**Data in this exercise:**
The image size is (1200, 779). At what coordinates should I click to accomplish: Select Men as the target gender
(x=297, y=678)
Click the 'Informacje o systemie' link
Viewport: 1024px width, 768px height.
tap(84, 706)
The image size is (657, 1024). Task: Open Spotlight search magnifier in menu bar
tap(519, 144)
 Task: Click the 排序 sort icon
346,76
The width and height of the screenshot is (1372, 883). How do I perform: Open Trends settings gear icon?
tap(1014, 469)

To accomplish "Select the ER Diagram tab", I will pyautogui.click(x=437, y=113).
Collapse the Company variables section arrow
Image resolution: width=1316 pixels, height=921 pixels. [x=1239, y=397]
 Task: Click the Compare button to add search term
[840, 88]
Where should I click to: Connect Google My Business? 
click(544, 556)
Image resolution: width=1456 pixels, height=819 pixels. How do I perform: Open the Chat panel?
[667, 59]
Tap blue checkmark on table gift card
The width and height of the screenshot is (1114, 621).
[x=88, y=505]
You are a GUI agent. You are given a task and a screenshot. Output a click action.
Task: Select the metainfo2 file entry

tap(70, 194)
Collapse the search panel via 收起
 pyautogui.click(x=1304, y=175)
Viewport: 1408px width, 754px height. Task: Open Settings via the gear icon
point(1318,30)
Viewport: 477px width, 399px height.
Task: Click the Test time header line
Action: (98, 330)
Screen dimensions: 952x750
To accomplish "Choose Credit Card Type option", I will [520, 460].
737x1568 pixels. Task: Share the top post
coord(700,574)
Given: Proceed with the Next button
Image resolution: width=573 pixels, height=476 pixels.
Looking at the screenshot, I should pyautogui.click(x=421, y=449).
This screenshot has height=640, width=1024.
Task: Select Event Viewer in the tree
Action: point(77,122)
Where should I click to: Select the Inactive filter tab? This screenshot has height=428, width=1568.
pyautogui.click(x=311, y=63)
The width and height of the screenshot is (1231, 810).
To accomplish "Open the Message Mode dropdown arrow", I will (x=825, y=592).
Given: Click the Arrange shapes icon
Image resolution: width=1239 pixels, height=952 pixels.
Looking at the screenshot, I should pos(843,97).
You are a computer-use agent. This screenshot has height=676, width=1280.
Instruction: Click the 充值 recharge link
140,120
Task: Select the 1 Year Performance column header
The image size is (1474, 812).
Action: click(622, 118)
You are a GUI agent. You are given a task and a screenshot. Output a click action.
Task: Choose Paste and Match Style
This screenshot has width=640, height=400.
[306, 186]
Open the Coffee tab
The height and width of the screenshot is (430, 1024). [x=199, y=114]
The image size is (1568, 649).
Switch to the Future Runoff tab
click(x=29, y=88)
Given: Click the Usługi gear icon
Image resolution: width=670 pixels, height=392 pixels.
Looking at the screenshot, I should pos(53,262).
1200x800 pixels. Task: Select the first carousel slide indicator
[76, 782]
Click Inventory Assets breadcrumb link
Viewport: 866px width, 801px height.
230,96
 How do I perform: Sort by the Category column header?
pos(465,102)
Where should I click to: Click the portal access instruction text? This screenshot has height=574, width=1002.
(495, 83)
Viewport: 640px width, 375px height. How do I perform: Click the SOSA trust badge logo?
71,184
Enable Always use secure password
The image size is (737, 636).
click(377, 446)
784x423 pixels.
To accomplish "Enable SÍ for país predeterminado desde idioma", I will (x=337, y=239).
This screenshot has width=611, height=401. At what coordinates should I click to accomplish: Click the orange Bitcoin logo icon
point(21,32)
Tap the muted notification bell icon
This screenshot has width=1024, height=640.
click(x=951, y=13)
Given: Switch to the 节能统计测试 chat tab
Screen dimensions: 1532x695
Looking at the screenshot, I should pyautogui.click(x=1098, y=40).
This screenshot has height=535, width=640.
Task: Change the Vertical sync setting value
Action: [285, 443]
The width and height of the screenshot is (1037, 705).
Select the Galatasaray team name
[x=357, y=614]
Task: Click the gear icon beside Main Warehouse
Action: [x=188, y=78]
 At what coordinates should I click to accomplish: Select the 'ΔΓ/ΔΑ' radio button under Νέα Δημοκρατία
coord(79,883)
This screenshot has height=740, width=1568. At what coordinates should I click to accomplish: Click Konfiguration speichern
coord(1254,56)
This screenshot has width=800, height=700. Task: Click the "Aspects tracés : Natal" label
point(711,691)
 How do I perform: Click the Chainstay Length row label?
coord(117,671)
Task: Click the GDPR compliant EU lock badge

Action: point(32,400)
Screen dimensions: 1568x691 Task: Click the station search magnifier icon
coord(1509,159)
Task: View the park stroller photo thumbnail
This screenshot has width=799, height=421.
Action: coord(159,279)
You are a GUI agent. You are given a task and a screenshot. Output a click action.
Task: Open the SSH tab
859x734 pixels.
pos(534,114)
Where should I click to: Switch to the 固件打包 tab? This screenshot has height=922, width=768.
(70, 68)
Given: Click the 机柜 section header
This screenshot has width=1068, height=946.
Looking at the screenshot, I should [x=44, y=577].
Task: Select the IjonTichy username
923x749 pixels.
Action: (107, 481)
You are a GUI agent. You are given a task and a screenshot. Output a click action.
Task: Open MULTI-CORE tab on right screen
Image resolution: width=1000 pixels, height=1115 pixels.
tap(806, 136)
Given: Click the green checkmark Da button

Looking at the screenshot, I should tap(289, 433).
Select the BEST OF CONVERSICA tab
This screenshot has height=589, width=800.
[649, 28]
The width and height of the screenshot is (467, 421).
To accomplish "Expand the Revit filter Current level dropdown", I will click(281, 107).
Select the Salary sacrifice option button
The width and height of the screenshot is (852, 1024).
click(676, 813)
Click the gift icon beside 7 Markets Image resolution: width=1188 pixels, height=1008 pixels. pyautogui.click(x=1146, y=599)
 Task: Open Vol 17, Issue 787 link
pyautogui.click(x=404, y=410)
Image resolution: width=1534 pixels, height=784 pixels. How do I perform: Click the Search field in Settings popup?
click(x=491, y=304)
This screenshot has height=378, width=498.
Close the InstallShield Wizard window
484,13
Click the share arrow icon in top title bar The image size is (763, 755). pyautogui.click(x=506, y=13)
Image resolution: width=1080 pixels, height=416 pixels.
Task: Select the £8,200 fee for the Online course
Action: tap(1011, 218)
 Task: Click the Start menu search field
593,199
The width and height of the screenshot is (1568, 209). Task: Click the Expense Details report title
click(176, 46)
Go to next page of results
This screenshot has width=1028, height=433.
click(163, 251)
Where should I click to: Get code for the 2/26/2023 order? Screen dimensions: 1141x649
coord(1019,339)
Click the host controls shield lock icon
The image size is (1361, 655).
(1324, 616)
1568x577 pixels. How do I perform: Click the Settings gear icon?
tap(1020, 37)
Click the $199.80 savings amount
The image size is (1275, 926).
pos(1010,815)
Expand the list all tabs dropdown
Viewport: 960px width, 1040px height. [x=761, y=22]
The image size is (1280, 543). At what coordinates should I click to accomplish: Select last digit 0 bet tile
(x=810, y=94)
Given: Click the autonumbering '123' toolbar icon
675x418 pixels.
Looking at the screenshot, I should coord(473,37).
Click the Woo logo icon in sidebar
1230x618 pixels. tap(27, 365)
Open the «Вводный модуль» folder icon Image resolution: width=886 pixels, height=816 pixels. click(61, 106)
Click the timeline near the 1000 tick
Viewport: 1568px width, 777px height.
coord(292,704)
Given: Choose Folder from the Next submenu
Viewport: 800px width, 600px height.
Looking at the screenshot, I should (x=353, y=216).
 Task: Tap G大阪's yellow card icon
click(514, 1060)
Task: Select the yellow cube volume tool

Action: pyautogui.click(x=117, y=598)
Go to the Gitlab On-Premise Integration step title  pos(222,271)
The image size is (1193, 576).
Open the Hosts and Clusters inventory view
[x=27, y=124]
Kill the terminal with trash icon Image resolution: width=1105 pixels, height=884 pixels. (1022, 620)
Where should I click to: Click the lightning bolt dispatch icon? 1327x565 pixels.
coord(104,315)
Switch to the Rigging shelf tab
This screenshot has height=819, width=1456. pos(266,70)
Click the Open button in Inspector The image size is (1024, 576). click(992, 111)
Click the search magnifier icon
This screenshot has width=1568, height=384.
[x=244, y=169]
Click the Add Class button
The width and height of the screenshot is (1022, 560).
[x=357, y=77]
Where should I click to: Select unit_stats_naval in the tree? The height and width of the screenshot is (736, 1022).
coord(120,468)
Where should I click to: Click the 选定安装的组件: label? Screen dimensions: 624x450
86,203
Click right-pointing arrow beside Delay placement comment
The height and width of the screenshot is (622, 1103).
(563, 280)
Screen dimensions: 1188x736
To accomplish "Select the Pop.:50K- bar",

**Required work:**
Given the data above, transcribe exactly the lines from the one containing "Task: Select the IjonTichy username" down to the one containing "The width and height of the screenshot is (467, 421).", and no others.

**Answer space:**
Task: Select the IjonTichy username
923x749 pixels.
Action: (107, 481)
You are a GUI agent. You are given a task and a screenshot. Output a click action.
Task: Open MULTI-CORE tab on right screen
Image resolution: width=1000 pixels, height=1115 pixels.
tap(806, 136)
Given: Click the green checkmark Da button

Looking at the screenshot, I should tap(289, 433).
Select the BEST OF CONVERSICA tab
This screenshot has height=589, width=800.
[649, 28]
The width and height of the screenshot is (467, 421).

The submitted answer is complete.